The gameplay is the same. Very familiar, but done so well it doesn’t matter. I know I’ve mentioned Fire Emblem a thousand times, but I can’t understate the similarities here. The turn-based, grid-based, unit focused combat is almost a direct copy. The difference being the weapon triangle is switched out for a weapon/armor weakness system. Each weapon type is strong against a specific armor type, with magic being its own thing. Another big addition is an environmental element manipulation system, a lot like Divinity: Original Sins’. You can burn forests and electrocute puddles, amongst other interactions. It’s simple, but very effective. The war camp is also very similar to Three House’s Monastery. You have points to spend on interacting with your soldiers, facilities for upgrading and progression, and you are free to run around the area in third person.  

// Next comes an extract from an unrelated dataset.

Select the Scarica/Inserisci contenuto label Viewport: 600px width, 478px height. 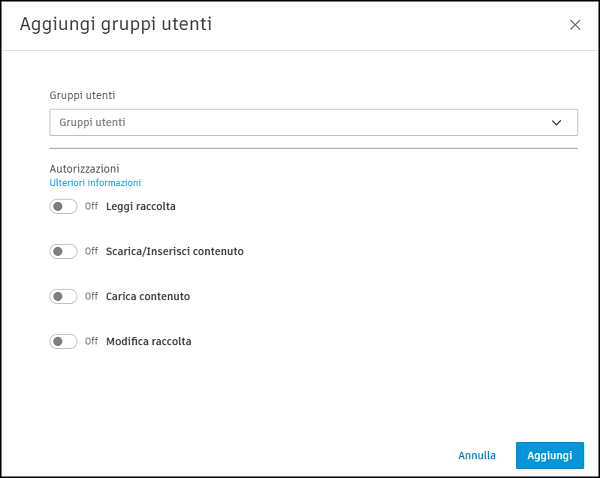click(x=174, y=251)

As far as performance and graphics went, I was impressed at very level. I played on the Steam Deck, using the latest GE-Proton, and it ran flawlessly. I did cap to 40 fps to preserve battery life, but that was a personal choice. Graphically, I remain especially  impressed. It’s an indie game, but the models are high quality, there’s a large number of maps, and mouths even move during the fully voiced dialogue. Professionally voiced I might add, with an array of well known voice actors. Money well spent in my opinion, as there’s a lot of dialogue and good VA does a lot to make it more interesting. One of my favorite details is that when the camera zooms in for an attack during a battle, you’ll see the battle raging around your private duel. It’s the small things that make a game great, and Lost Eidolons knows it. 

Everything burns.

I didn’t expect to enjoy Lost Eidolons nearly as much as I did. I’d assumed it would be just another one-note SRPG set in another generic high fantasy world. The Fire Emblem similarities would be skin deep, and nowhere near as high quality. However, I was delighted to be wrong as this game over delivered on every level. Impressive presentation, simple yet deep combat, and there’s plenty of variety in progression and customization. And while the story’s long in the teeth and the reliance on visual novel style dialogue sequences may not be for everyone, fans of the genre will be right at home. And while for now it’s a PC only, Xbox ports are already in the works, with ports for PlayStation and Switch being considered. Which I hope pan out, because strategy fans everywhere deserve to take this game for a spin. 

Graphics: 8.0

I was genuinely impressed with Lost Eidolan’s graphics, animations, and performance especially since it’s an indie title.

Gameplay: 9.0

Its traditional Fire Emblem combat with some Divinity: Original Sin environmental element manipulation, so it’s actually quite brilliant.

Sound: 7.5

Again, the voice-acting and soundtrack were much better than I expected, especially for an indie.

Fun Factor: 9.0

If you like strategy games, you’ll love Lost Eidolons which took a bunch of great things from its predecessors and mixed them together brilliantly.

Final Verdict: 8.5

Lost Eidolons is available now on PC.

Reviewed on PC.

A copy of Lost Eidolons was provided by the publisher.